WORK TASK
Pull every line containing "This" from the listing below.
** Opening EXERCISE INPUTS block **
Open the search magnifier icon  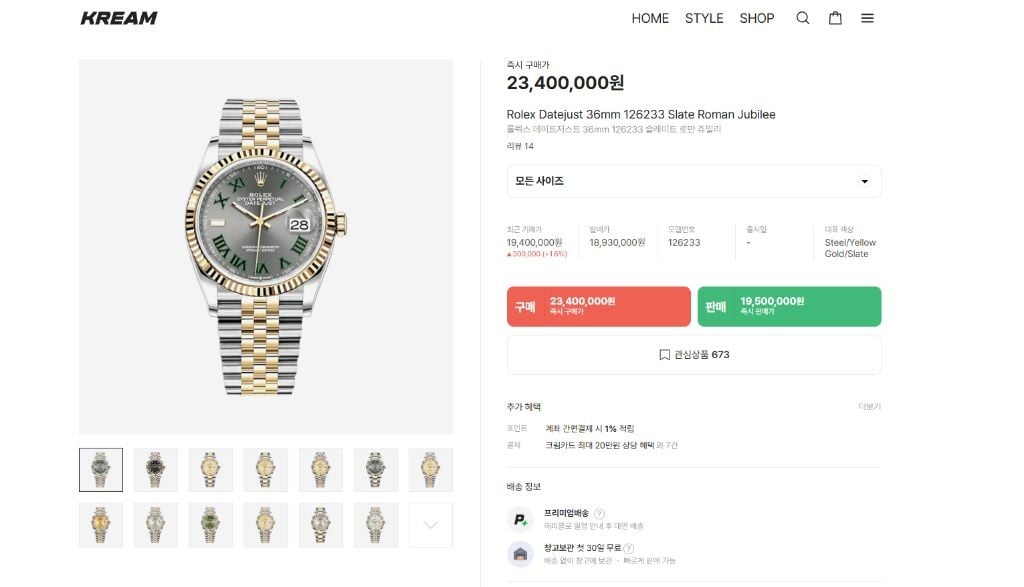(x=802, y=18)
** Closing EXERCISE INPUTS block **
** Opening EXERCISE INPUTS block **
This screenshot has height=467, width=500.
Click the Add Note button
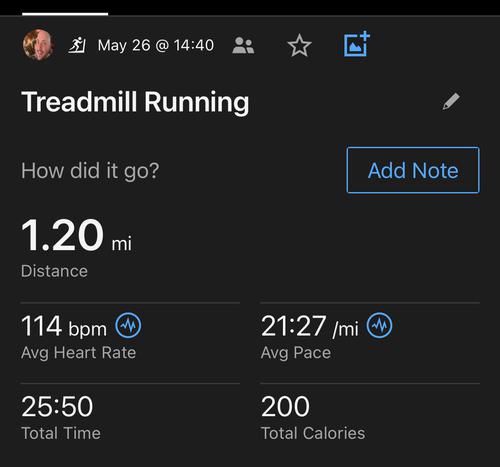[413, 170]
** Closing EXERCISE INPUTS block **
** Opening EXERCISE INPUTS block **
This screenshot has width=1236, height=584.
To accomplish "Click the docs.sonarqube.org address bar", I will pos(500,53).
** Closing EXERCISE INPUTS block **
ANSWER SECTION
This screenshot has height=467, width=500.
This screenshot has width=1236, height=584.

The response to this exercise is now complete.